People Magazine reported this morning that Serena Williams has received emergency treatment after suffering from a pulmonary embolism last week. She was reportedly taken to L.A.’s Cedars-Sinai Medical Center after attending the Vanity Fair Oscars after-party on Sunday evening and has been undergoing treatment there.
Via People Magazine:
“Monday Serena Williams underwent emergency treatment at Cedars for a hematoma she suffered as a result of treatment for a more critical situation,” (her) rep (Nicole Chabot) says in an exclusive statement.
“Last week, Serena suffered from a pulmonary embolism [a blood clot in the lungs] which was discovered upon her return to L.A. She had been in New York for doctor appointments for the ongoing issues with her foot.”
The rep added, “Doctors are continuing to monitor her situation closely to avoid additional complications.”
Andy Roddick offers additional insight.information via ESPN:
“It’s scary,” said Roddick, in the hotel lobby following a (Davis Cup) practice session (in Santiago, Chile). “I actually learned through Brooke, she was actually with her, hanging out with her two, three nights ago. We didn’t know the severity of it.
“Obviously, first and foremost, you just want her to get back to health. That’s some serious stuff. Obviously, we’re worried about it.”
Roddick had already headed to Chile when Decker, a star of the new movie “Just Go With It,” went to an Oscar party Sunday night that Williams also attended.
“They were at one of the Oscar functions and they were hanging out all night,” Roddick said. “They kind of went through what was happening.

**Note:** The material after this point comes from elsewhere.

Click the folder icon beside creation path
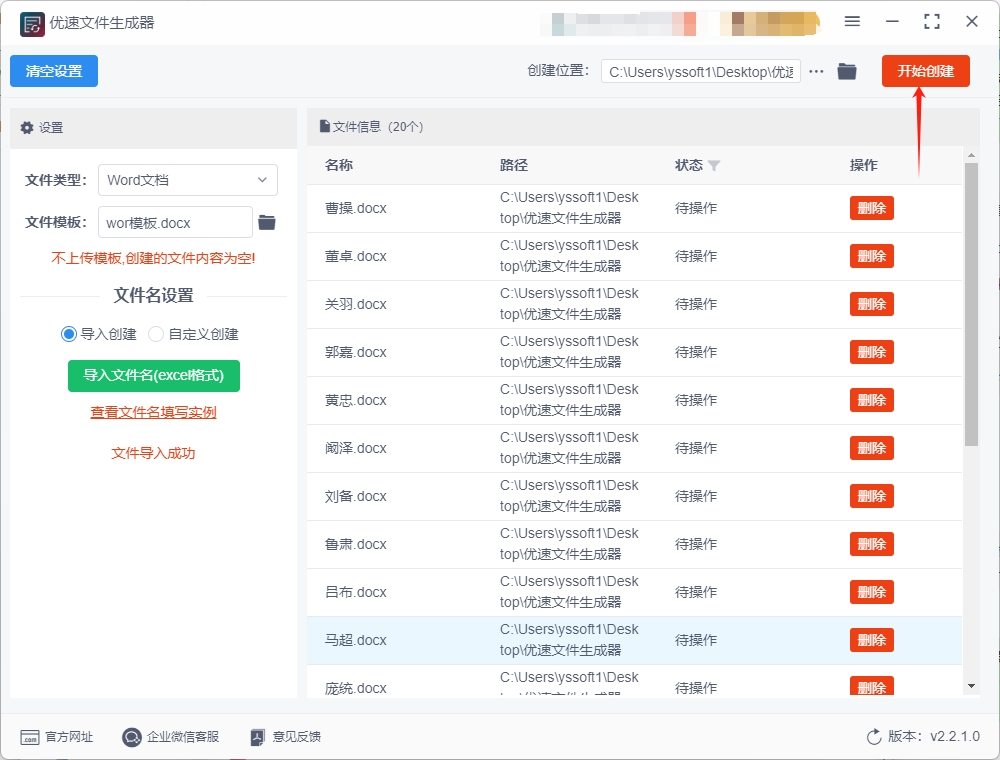1000x760 pixels. click(847, 71)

We knew about the first part of it that happened last week. But we didn’t know about this relapse.”
Here’s Serena at Elton John’s Oscar party – looking a little strained?:
Photo via GoFugYourself
Per the LATimes, Cedars Sinai will not confirm whether Williams is currently being hospitalized there (as of Wednesday, midday.) The LATimes describes the injury, which is quite serious and may require months of treatment:
A pulmonary embolism is a blood clot, usually originating in a vein in the upper thigh, that breaks loose and travels to the lung. Classically, a person develops a pulmonary embolism when he or she has risk factors for the problem — including pregnancy, use of oral contraceptives, clotting problems and obesity — and remain sedentary for a period of time, allowing blood to stagnate in the leg and form a clot.

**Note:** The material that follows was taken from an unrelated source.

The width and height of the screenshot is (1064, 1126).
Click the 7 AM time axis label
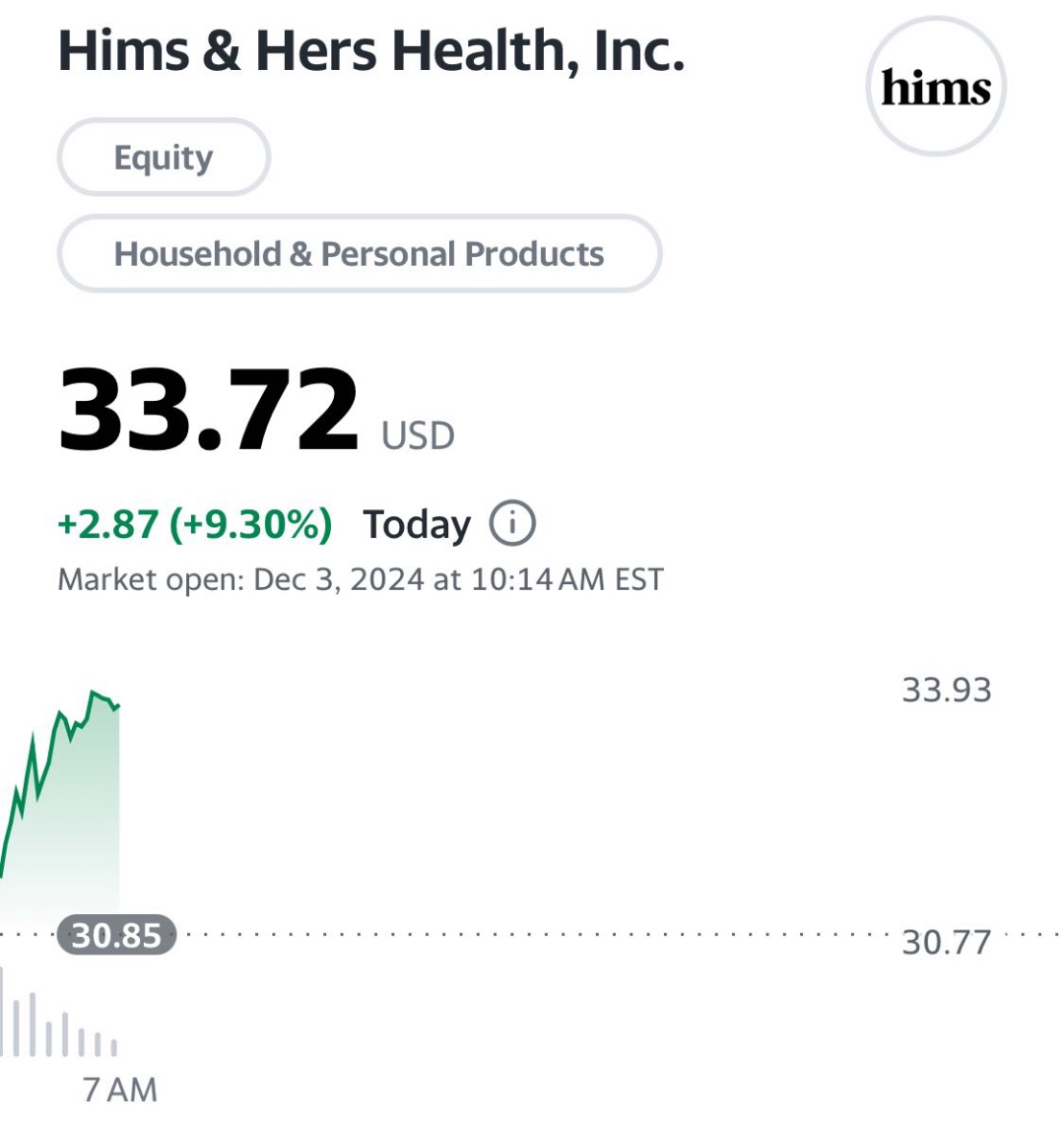click(120, 1091)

People who take long airplane trips and car rides are at risk for pulmonary embolism, as are people who suffer an injury that keeps their leg immobilized. Williams cut tendons in her right foot when she stepped on some broken glass in July. It is possible that clotting around the injury site contributed to the pulmonary embolism, said cardiologist Dr. Ralph Brindis, president of the American College of Cardiologists.

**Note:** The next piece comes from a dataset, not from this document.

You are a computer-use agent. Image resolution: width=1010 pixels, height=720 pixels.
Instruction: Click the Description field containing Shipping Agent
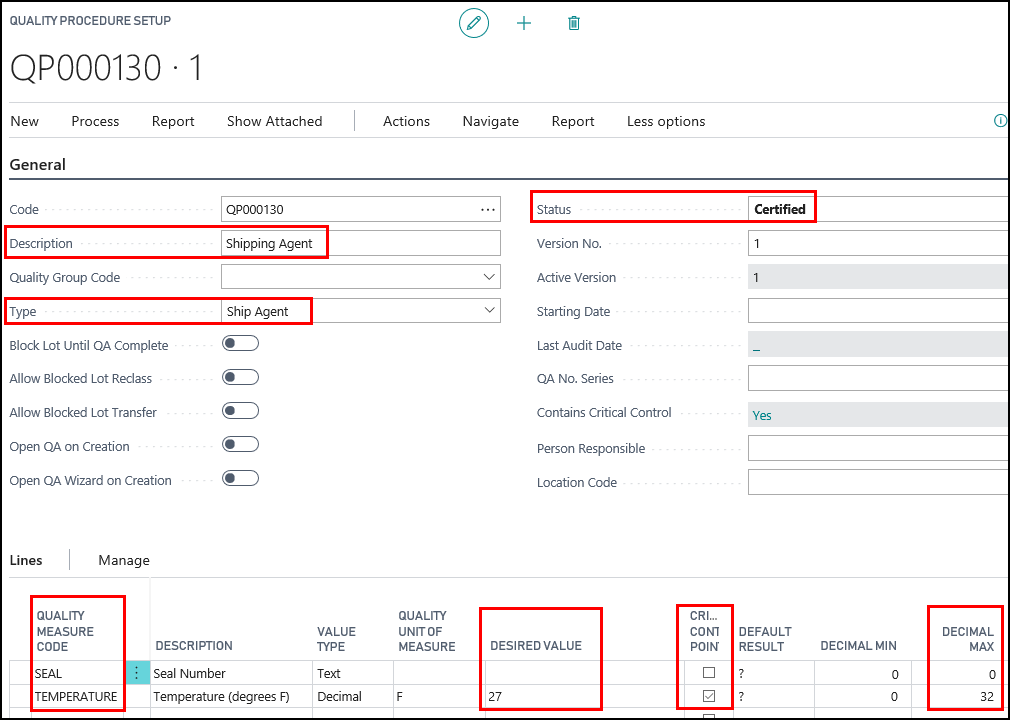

Another possibility is that Williams’ clot originated in her subclavian vein, which in muscular athletes can get compressed below the collarbone and first rib. But Brindis said he’d be “very surprised” if that were an issue in this case.
Typically, doctors treat pulmonary embolism by administering anticoagulant drugs such as Warfarin or Coumadin to prevent additional clotting. Williams may be on the medications for several months, doctors said.